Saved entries

--- --- ---

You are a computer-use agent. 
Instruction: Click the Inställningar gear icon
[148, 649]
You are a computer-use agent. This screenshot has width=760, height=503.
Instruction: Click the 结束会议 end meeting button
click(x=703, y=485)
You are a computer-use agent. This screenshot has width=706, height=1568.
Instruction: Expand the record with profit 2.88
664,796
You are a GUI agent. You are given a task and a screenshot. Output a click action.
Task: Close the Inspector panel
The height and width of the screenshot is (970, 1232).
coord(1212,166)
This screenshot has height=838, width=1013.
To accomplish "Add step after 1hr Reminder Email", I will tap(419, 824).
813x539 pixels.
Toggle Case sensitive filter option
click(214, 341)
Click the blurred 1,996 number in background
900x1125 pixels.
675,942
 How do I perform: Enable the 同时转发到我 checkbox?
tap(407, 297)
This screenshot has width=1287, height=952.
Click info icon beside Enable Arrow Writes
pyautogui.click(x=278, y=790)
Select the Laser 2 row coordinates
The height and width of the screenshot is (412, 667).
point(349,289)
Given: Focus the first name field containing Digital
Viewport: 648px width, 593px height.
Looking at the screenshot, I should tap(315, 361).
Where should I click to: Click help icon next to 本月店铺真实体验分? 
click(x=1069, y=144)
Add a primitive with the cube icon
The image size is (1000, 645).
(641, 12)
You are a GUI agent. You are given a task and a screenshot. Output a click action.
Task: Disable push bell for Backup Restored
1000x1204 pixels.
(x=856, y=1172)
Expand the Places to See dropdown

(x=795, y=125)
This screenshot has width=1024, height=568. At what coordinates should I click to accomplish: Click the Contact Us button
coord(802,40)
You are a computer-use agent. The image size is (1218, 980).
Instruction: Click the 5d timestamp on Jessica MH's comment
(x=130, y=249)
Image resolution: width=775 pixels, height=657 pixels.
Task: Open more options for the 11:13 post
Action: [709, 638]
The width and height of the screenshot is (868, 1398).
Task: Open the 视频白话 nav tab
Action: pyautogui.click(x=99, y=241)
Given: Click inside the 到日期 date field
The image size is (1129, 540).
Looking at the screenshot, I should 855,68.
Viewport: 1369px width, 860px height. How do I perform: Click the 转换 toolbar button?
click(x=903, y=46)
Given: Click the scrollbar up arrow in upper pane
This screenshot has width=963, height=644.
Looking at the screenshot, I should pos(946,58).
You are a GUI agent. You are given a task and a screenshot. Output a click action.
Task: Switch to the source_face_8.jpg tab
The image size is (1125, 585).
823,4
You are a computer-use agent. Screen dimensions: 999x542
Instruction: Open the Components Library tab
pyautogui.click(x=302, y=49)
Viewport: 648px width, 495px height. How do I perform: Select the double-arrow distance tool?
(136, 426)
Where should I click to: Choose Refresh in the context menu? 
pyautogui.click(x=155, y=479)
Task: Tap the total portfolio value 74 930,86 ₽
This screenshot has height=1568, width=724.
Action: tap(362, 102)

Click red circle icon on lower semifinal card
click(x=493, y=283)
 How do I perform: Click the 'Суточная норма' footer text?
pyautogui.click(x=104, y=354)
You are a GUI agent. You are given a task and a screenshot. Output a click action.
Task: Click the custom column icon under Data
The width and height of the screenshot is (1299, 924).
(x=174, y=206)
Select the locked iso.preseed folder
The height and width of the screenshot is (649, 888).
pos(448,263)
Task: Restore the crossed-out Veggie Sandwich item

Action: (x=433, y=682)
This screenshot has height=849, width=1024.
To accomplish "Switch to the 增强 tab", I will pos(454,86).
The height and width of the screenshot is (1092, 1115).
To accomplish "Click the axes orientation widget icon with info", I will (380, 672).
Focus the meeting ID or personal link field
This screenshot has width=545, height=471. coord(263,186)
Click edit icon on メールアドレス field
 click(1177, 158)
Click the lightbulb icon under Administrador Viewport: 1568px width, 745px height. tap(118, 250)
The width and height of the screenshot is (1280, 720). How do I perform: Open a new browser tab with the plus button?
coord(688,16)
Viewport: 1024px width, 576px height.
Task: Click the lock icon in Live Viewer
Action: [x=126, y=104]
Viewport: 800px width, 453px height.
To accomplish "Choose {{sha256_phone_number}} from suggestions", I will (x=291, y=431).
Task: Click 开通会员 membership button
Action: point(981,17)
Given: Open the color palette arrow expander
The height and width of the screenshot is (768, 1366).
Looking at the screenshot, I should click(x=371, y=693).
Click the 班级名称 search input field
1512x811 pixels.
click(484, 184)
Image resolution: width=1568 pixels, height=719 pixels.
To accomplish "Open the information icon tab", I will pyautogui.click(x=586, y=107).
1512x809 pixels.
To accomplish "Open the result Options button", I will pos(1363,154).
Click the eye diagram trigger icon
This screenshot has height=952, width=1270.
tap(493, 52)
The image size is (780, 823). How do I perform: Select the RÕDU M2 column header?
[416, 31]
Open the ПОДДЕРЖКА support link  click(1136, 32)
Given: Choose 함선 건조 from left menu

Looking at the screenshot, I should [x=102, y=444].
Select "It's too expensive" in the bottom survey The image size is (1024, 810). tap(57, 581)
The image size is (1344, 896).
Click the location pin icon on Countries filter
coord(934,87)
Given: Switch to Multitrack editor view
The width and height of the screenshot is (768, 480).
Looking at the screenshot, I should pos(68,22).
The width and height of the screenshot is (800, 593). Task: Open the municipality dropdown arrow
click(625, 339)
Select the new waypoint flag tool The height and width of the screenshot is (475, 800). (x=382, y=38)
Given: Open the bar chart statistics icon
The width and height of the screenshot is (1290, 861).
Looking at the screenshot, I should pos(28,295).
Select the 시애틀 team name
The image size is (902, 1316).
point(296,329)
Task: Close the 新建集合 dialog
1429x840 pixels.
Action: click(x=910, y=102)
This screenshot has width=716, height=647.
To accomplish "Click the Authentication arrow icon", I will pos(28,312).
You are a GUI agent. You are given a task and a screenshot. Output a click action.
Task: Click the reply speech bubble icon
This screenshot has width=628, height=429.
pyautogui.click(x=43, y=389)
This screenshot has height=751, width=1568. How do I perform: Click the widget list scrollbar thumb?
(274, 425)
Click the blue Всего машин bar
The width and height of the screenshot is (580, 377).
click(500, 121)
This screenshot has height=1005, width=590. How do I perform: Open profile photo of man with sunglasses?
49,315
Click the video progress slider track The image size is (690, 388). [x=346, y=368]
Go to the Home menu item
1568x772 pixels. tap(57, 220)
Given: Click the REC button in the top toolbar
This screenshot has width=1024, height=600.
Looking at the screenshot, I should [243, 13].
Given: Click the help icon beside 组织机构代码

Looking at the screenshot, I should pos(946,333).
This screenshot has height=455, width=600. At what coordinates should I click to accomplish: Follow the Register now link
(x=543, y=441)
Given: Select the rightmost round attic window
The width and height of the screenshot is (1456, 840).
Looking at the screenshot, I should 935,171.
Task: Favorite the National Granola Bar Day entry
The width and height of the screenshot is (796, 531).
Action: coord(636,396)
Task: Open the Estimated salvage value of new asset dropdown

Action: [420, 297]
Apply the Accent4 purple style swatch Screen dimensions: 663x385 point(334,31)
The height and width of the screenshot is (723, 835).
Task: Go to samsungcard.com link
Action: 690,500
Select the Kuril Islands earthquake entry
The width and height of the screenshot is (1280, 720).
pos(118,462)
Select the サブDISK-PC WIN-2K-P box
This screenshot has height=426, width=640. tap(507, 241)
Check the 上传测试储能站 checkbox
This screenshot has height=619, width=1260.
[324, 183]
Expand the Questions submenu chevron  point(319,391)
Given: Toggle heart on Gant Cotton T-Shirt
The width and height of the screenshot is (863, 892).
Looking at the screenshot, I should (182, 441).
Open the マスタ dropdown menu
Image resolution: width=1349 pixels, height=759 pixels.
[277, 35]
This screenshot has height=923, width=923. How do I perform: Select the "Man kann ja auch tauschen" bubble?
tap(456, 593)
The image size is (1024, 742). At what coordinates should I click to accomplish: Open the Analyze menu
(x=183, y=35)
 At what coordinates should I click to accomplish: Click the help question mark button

--- --- ---

Which of the lines in the data hold the string "name"? Report each of them by copying it.

Given: Focus the first name field containing Digital
Select the 시애틀 team name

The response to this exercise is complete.